00:14The Apostles struggled with the same issue,
00:16and today we still find ourselves in search of Easter.
00:302,000 years ago, three words uttered in a backwater of the ancient world shook the Roman Empire.
00:56Three words ignited a global religious movement that changed the course of history.
01:02Three words defined a faith and continue to grip millions.
01:08He has risen.
01:11Jesus' triumph over death three days after his agonizing end on the cross is Christianity's defining belief.
01:30A mysterious and pivotal moment in time, now celebrated as the miracle of Easter.
01:38I believe that the resurrection of Jesus is going to remain one of the most impenetrable mysteries in human history.
01:49Not because those of us who accept that there was a resurrection don't believe that something happened,
01:56but it's because of our inability to be absolutely precise about what happened.
02:02We are dealing with an event that quite simply is outside of normal human comprehension.
02:14Did Jesus truly rise from the dead?
02:17What really happened 2,000 years ago?
02:21What series of events led to a worldwide belief in the resurrection and lit the flame of Christian faith?

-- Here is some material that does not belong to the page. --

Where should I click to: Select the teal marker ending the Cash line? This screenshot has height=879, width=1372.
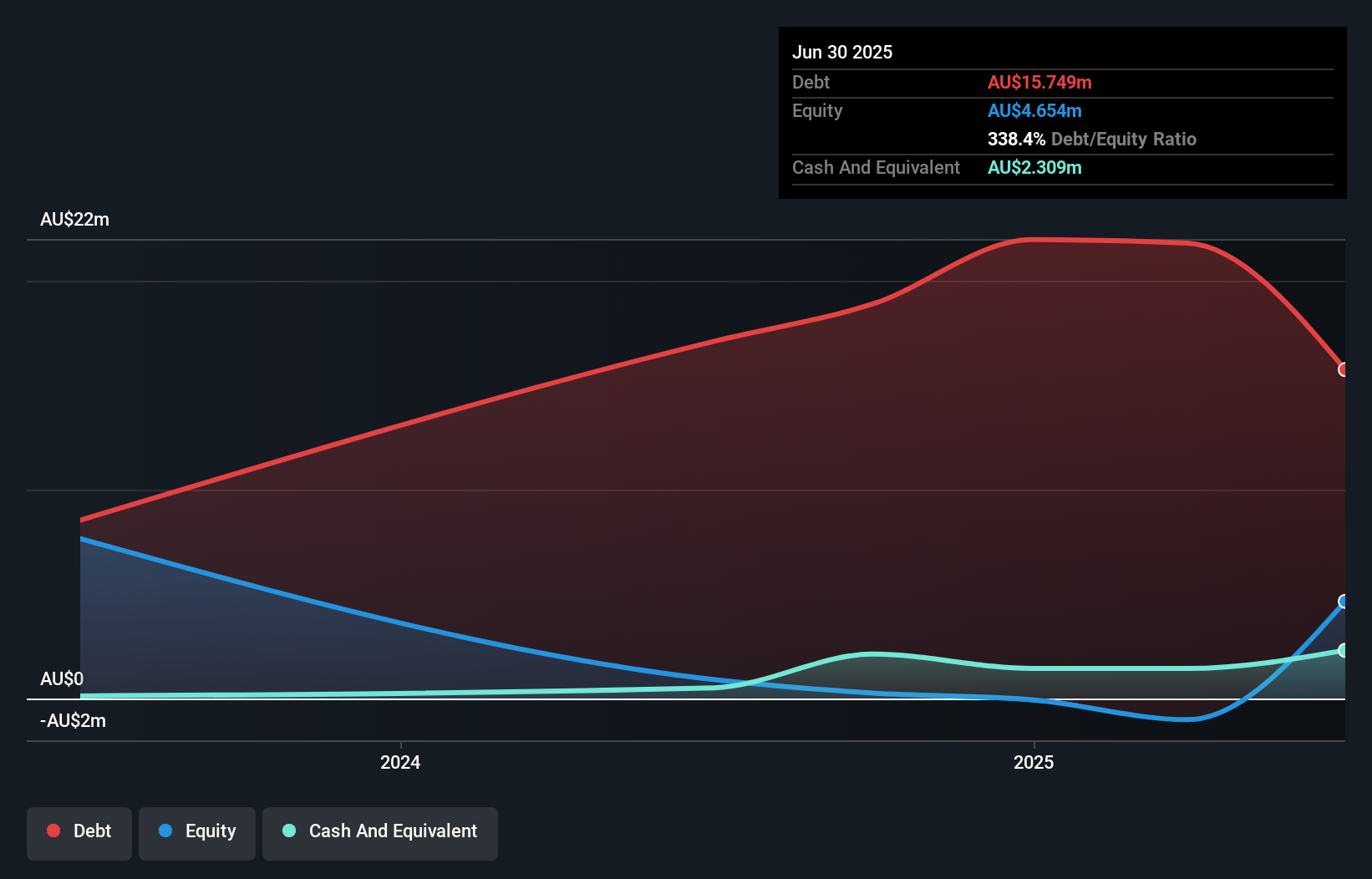1344,649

02:29Scholars in search of answers look to the New Testament, our only source of the resurrection narrative.
02:36The story is chronicled in its first four books, Matthew, Mark, Luke and John, known as the Gospels or Good News.
02:48For many, the search for the truth also leads here, to the site where they believe the imponderable miracle of Jesus' resurrection occurred.

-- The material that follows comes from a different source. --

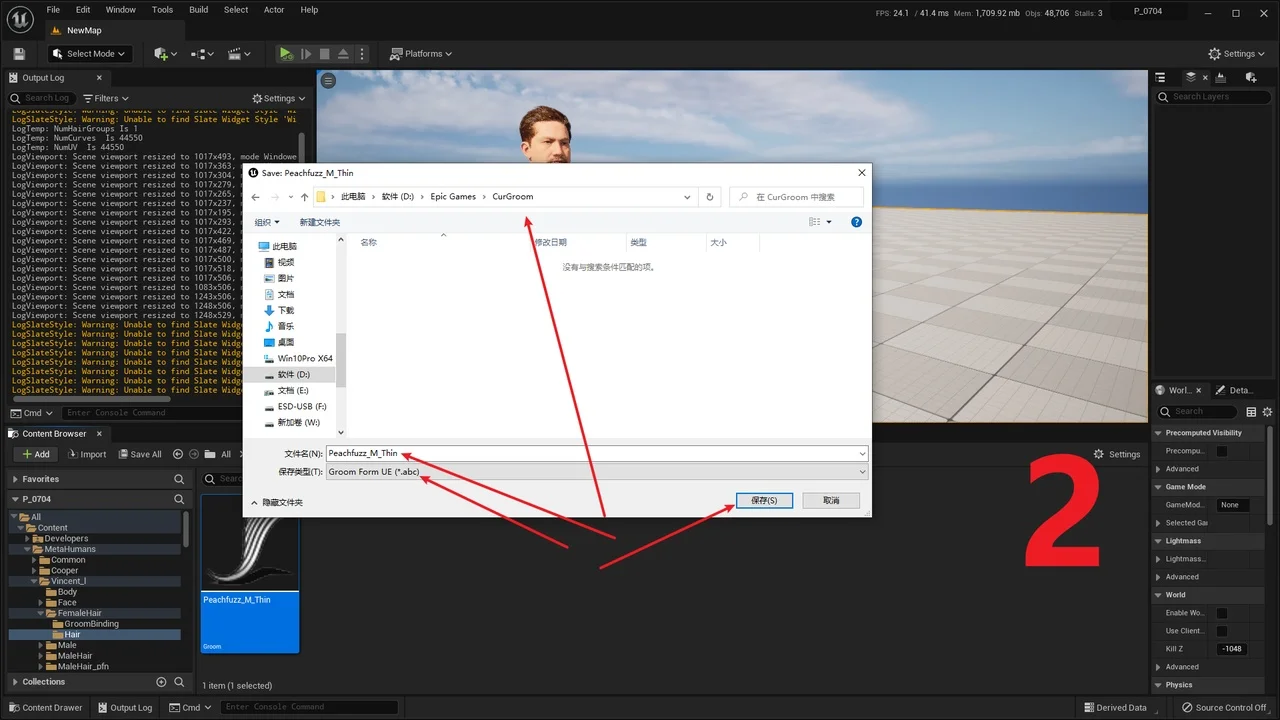Click the 取消 cancel button
Viewport: 1280px width, 720px height.
point(831,500)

02:59The Church of the Holy Sepulchre has stood in Jerusalem in one form or another since the fourth century.
03:05Inside is a smaller structure enshrining what remains of the reputed tomb of Jesus.
03:15No evidence exists that proves the site's validity, but visitors appreciate its symbolic, if not historic value.
03:24Since little remains of the original tomb, some find greater satisfaction at a second site in Jerusalem.
03:37The so-called garden tomb, though less steeped in tradition, more closely matches the image in the popular imagination.
03:45At both locations, visitors can embrace their belief in the risen Jesus.
03:59Their conviction is shared by millions.
04:02According to a recent Harris Poll, 80% of Americans, including non-Christians, believe in the resurrection.
04:14This is really quite an extraordinary number.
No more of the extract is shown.